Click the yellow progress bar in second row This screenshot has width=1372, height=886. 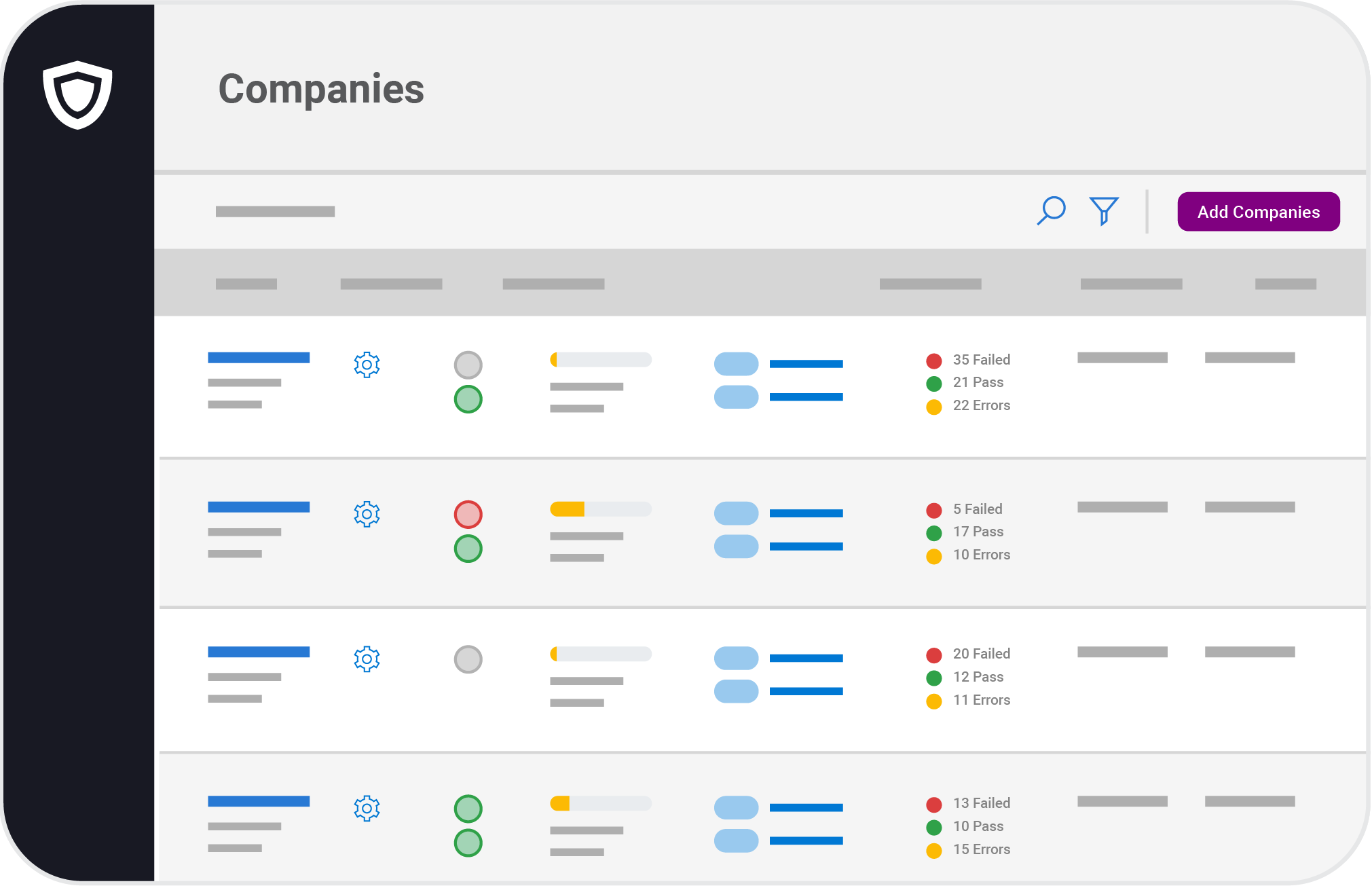[x=567, y=507]
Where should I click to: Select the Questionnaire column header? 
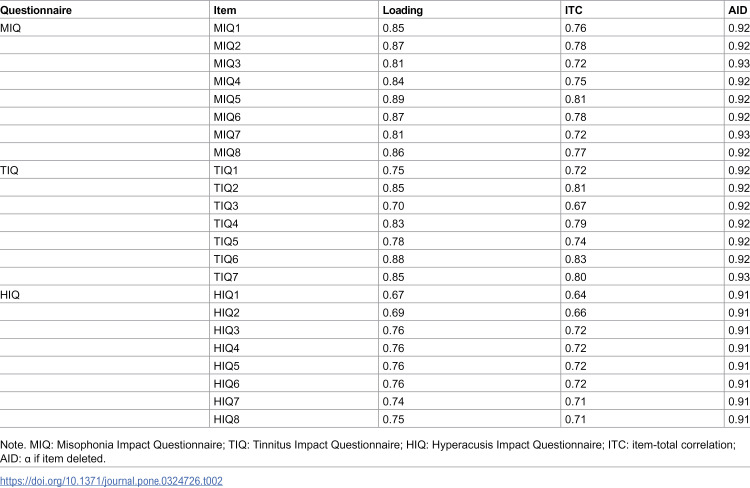pyautogui.click(x=36, y=10)
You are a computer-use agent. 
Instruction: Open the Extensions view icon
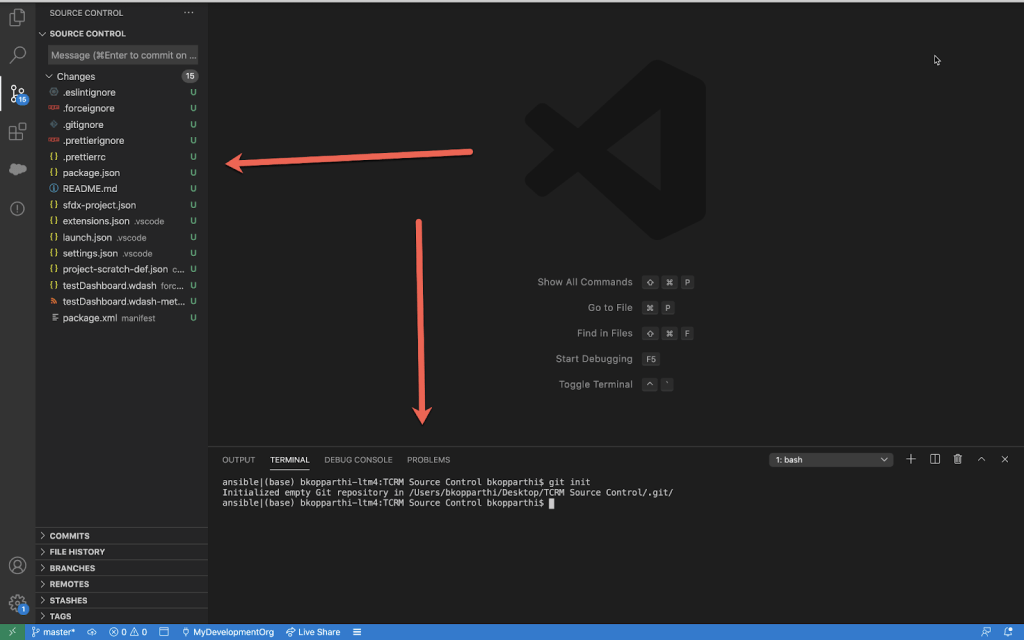point(17,132)
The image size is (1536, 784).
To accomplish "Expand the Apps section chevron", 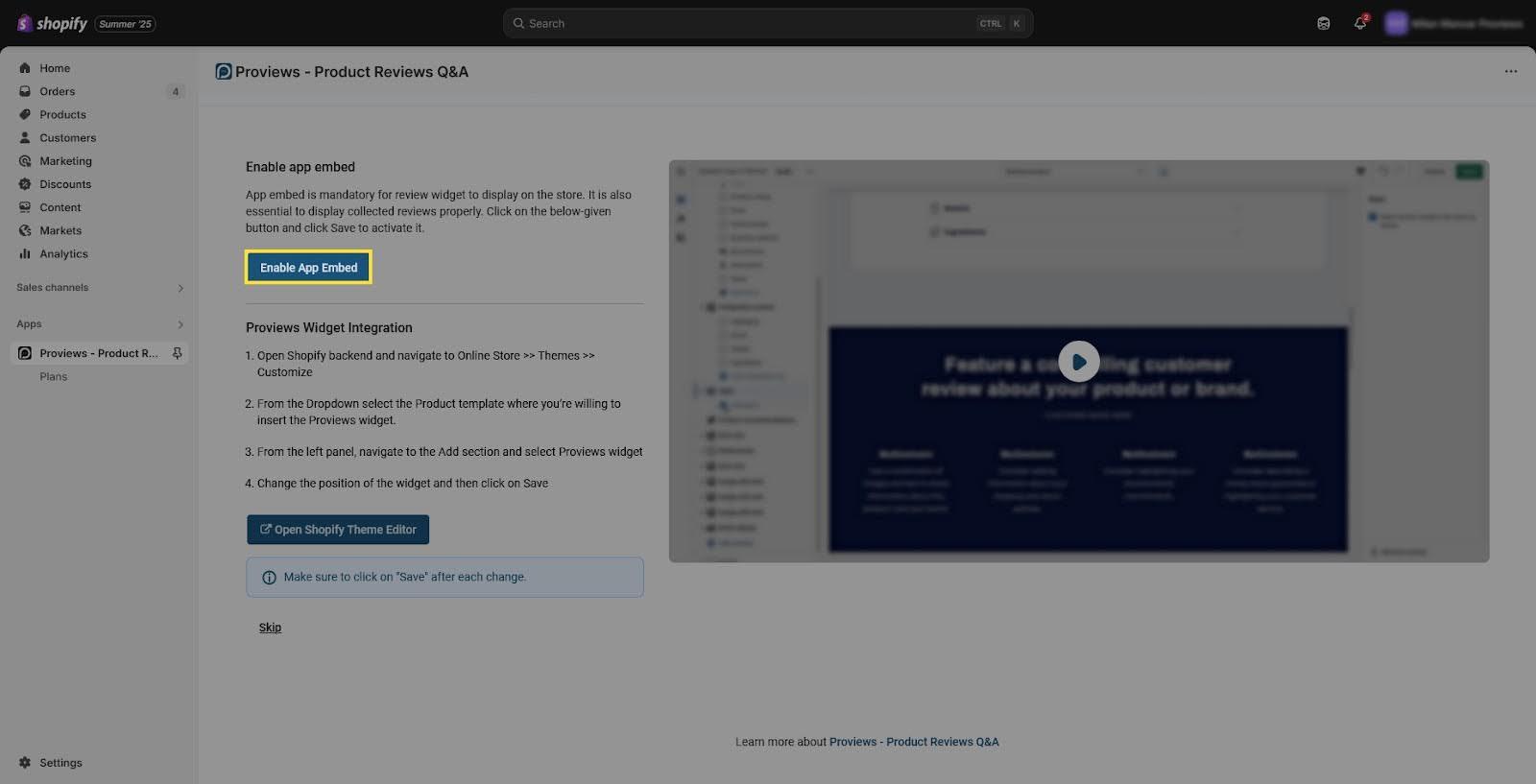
|---|
→ **To be done**
Can you convert the lines of the items into a numbered list, beginning at the line that has "Where should I" and running through the end of the items, with blank lines and pictures left out?

→ **Complete answer**
1. Where should I click to: Select the Questionnaire column header? 
2. pyautogui.click(x=36, y=10)
3. You are a computer-use agent. 
4. Instruction: Open the Extensions view icon
5. point(17,132)
6. The image size is (1536, 784).
7. To accomplish "Expand the Apps section chevron", 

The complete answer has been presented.